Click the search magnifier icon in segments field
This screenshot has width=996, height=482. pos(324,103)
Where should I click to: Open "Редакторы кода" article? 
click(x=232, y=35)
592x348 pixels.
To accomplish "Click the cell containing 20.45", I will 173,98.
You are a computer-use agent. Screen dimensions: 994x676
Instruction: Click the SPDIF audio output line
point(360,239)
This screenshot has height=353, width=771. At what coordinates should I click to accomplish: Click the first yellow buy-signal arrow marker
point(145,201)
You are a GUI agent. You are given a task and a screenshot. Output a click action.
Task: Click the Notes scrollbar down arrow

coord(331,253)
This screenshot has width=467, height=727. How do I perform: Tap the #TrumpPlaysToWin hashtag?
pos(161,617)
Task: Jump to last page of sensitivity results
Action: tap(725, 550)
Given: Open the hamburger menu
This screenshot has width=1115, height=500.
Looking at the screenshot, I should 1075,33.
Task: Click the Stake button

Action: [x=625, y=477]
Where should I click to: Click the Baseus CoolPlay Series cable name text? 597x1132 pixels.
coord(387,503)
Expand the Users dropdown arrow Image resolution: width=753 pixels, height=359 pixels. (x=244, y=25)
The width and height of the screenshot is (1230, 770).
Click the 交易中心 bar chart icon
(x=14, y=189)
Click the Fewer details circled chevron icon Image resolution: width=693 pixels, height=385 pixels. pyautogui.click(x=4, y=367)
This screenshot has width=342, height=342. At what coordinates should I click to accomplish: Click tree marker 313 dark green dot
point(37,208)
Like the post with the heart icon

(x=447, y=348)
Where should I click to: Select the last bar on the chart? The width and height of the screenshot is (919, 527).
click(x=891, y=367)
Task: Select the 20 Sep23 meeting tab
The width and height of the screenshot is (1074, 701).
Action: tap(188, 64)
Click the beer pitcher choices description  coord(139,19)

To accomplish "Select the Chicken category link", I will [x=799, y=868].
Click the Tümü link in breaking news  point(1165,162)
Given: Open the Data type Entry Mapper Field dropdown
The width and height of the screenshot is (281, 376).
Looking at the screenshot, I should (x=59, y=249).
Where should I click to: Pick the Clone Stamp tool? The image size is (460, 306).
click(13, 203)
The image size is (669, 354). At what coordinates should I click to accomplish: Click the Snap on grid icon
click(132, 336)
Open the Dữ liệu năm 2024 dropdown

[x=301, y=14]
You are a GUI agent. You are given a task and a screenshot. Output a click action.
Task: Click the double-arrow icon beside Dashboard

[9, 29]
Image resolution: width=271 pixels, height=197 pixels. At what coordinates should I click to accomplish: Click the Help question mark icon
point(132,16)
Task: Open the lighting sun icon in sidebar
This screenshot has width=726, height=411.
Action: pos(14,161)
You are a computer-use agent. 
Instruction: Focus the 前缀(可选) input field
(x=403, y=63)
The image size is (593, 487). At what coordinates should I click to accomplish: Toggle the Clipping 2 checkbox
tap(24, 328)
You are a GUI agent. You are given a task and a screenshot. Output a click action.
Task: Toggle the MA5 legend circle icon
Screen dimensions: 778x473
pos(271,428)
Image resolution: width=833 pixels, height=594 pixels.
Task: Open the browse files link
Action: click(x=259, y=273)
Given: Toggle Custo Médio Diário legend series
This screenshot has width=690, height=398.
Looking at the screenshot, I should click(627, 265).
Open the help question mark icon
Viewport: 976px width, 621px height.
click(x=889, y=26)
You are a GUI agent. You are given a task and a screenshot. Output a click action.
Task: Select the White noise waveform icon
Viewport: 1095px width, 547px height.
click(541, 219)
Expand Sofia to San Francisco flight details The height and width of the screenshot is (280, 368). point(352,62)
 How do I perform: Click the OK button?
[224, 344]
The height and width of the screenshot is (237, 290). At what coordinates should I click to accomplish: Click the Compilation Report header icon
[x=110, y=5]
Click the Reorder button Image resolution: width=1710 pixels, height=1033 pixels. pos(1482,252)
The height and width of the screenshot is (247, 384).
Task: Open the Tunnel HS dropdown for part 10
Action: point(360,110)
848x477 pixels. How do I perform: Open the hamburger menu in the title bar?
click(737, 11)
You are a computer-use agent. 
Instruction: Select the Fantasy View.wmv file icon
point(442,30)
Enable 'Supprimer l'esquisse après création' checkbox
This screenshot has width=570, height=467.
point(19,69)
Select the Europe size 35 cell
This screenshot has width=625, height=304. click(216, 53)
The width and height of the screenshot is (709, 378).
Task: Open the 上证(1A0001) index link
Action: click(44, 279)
:::
[Directive] Rewrite all of the records above, replacing "magnifier" with "magnifying glass" and leaving everything else unchanged.

[Response to this exercise]
Click the search magnifying glass icon in segments field
This screenshot has width=996, height=482. pos(324,103)
Where should I click to: Open "Редакторы кода" article? 
click(x=232, y=35)
592x348 pixels.
To accomplish "Click the cell containing 20.45", I will 173,98.
You are a computer-use agent. Screen dimensions: 994x676
Instruction: Click the SPDIF audio output line
point(360,239)
This screenshot has height=353, width=771. At what coordinates should I click to accomplish: Click the first yellow buy-signal arrow marker
point(145,201)
You are a GUI agent. You are given a task and a screenshot. Output a click action.
Task: Click the Notes scrollbar down arrow

coord(331,253)
This screenshot has width=467, height=727. How do I perform: Tap the #TrumpPlaysToWin hashtag?
pos(161,617)
Task: Jump to last page of sensitivity results
Action: tap(725, 550)
Given: Open the hamburger menu
This screenshot has width=1115, height=500.
Looking at the screenshot, I should 1075,33.
Task: Click the Stake button

Action: [x=625, y=477]
Where should I click to: Click the Baseus CoolPlay Series cable name text? 597x1132 pixels.
coord(387,503)
Expand the Users dropdown arrow Image resolution: width=753 pixels, height=359 pixels. (x=244, y=25)
The width and height of the screenshot is (1230, 770).
Click the 交易中心 bar chart icon
(x=14, y=189)
Click the Fewer details circled chevron icon Image resolution: width=693 pixels, height=385 pixels. pyautogui.click(x=4, y=367)
This screenshot has width=342, height=342. At what coordinates should I click to accomplish: Click tree marker 313 dark green dot
point(37,208)
Like the post with the heart icon

(x=447, y=348)
Where should I click to: Select the last bar on the chart? The width and height of the screenshot is (919, 527).
click(x=891, y=367)
Task: Select the 20 Sep23 meeting tab
The width and height of the screenshot is (1074, 701).
Action: tap(188, 64)
Click the beer pitcher choices description  coord(139,19)

To accomplish "Select the Chicken category link", I will [x=799, y=868].
Click the Tümü link in breaking news  point(1165,162)
Given: Open the Data type Entry Mapper Field dropdown
The width and height of the screenshot is (281, 376).
Looking at the screenshot, I should (x=59, y=249).
Where should I click to: Pick the Clone Stamp tool? The image size is (460, 306).
click(13, 203)
The image size is (669, 354). At what coordinates should I click to accomplish: Click the Snap on grid icon
click(132, 336)
Open the Dữ liệu năm 2024 dropdown

[x=301, y=14]
You are a GUI agent. You are given a task and a screenshot. Output a click action.
Task: Click the double-arrow icon beside Dashboard

[9, 29]
Image resolution: width=271 pixels, height=197 pixels. At what coordinates should I click to accomplish: Click the Help question mark icon
point(132,16)
Task: Open the lighting sun icon in sidebar
This screenshot has width=726, height=411.
Action: pos(14,161)
You are a computer-use agent. 
Instruction: Focus the 前缀(可选) input field
(x=403, y=63)
The image size is (593, 487). At what coordinates should I click to accomplish: Toggle the Clipping 2 checkbox
tap(24, 328)
You are a GUI agent. You are given a task and a screenshot. Output a click action.
Task: Toggle the MA5 legend circle icon
Screen dimensions: 778x473
pos(271,428)
Image resolution: width=833 pixels, height=594 pixels.
Task: Open the browse files link
Action: click(x=259, y=273)
Given: Toggle Custo Médio Diário legend series
This screenshot has width=690, height=398.
Looking at the screenshot, I should click(627, 265).
Open the help question mark icon
Viewport: 976px width, 621px height.
click(x=889, y=26)
You are a GUI agent. You are given a task and a screenshot. Output a click action.
Task: Select the White noise waveform icon
Viewport: 1095px width, 547px height.
click(541, 219)
Expand Sofia to San Francisco flight details The height and width of the screenshot is (280, 368). point(352,62)
 How do I perform: Click the OK button?
[224, 344]
The height and width of the screenshot is (237, 290). At what coordinates should I click to accomplish: Click the Compilation Report header icon
[x=110, y=5]
Click the Reorder button Image resolution: width=1710 pixels, height=1033 pixels. pos(1482,252)
The height and width of the screenshot is (247, 384).
Task: Open the Tunnel HS dropdown for part 10
Action: point(360,110)
848x477 pixels. How do I perform: Open the hamburger menu in the title bar?
click(737, 11)
You are a computer-use agent. 
Instruction: Select the Fantasy View.wmv file icon
point(442,30)
Enable 'Supprimer l'esquisse après création' checkbox
This screenshot has width=570, height=467.
point(19,69)
Select the Europe size 35 cell
This screenshot has width=625, height=304. click(216, 53)
The width and height of the screenshot is (709, 378).
Task: Open the 上证(1A0001) index link
Action: click(44, 279)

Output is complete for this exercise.